**INPUT MATERIAL:**
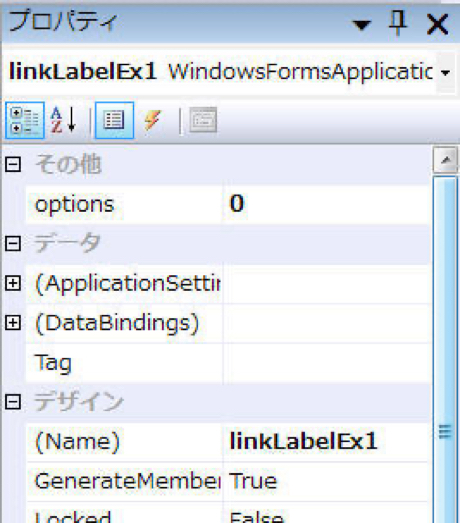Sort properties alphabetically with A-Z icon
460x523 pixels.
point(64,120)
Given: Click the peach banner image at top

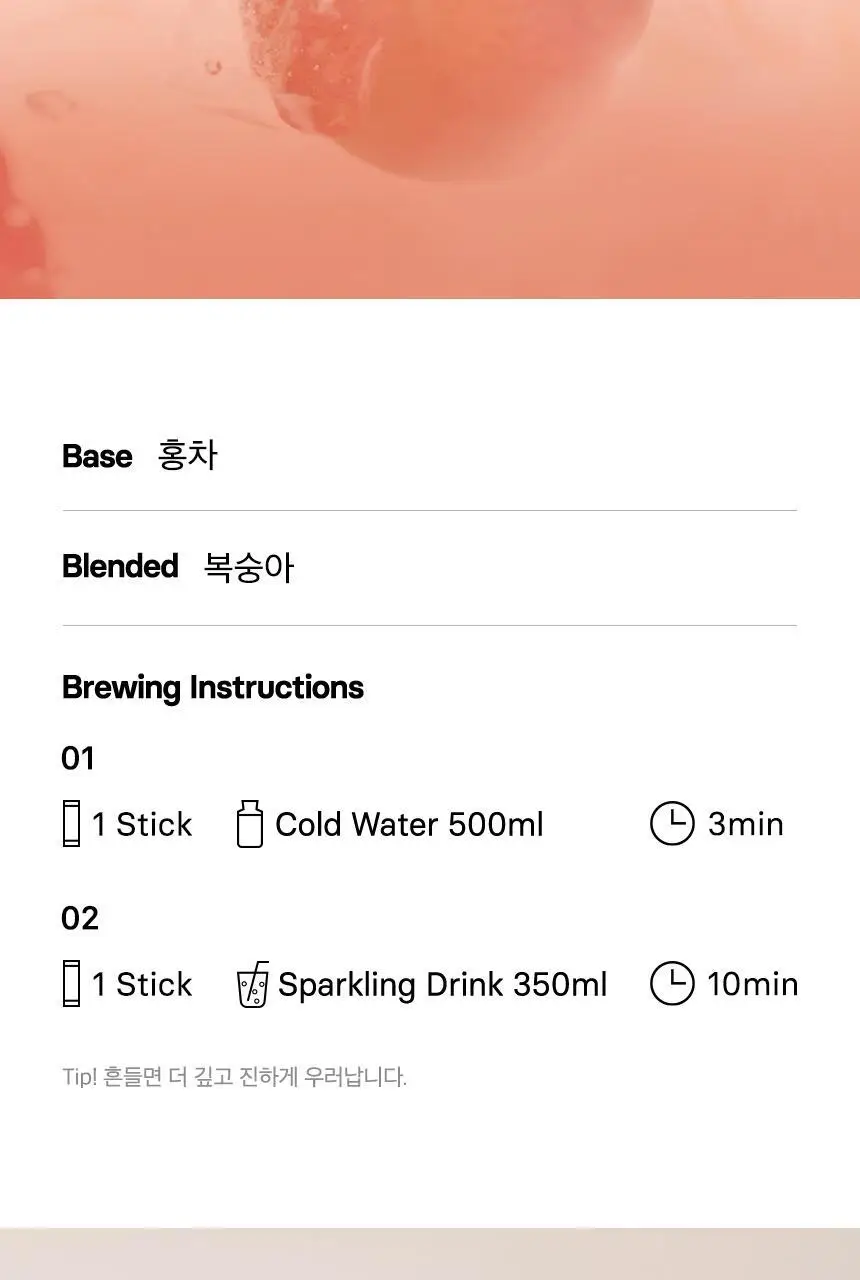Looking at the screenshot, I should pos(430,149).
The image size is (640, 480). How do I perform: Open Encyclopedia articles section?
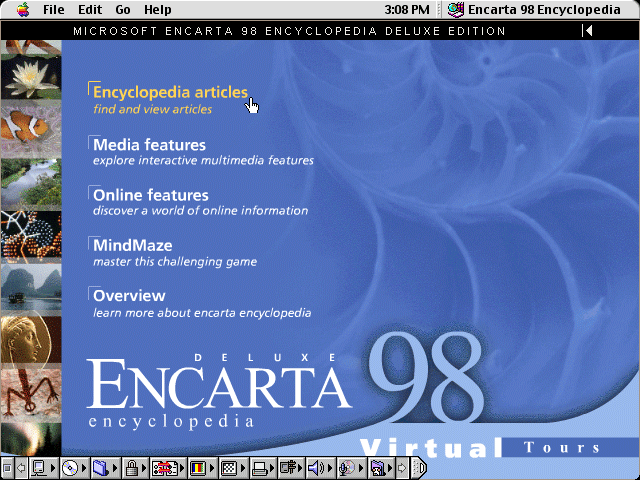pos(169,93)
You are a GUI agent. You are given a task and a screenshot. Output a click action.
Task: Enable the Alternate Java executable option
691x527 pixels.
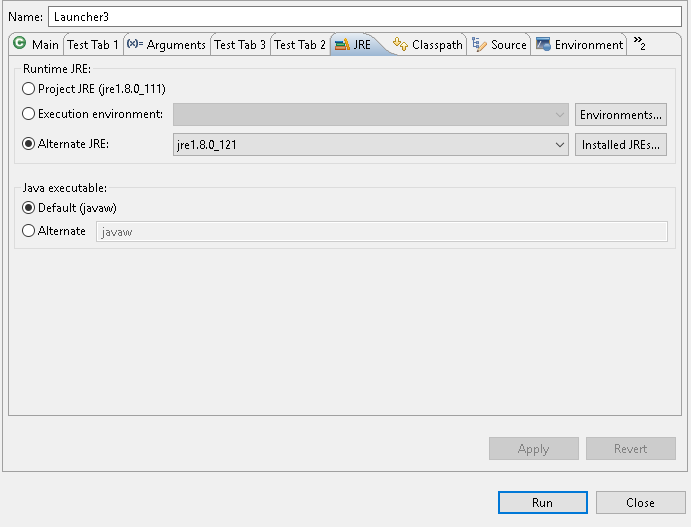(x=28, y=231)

**PROBLEM TO WORK ON:** Could you set down nothing but the lines from the one containing "You are a GUI" through the last line of the records above, both ends included, exactly as given and free of pictures?

**ANSWER SECTION:**
You are a GUI agent. You are given a task and a screenshot. Output a click action.
Task: Enable the Alternate Java executable option
691x527 pixels.
(x=28, y=231)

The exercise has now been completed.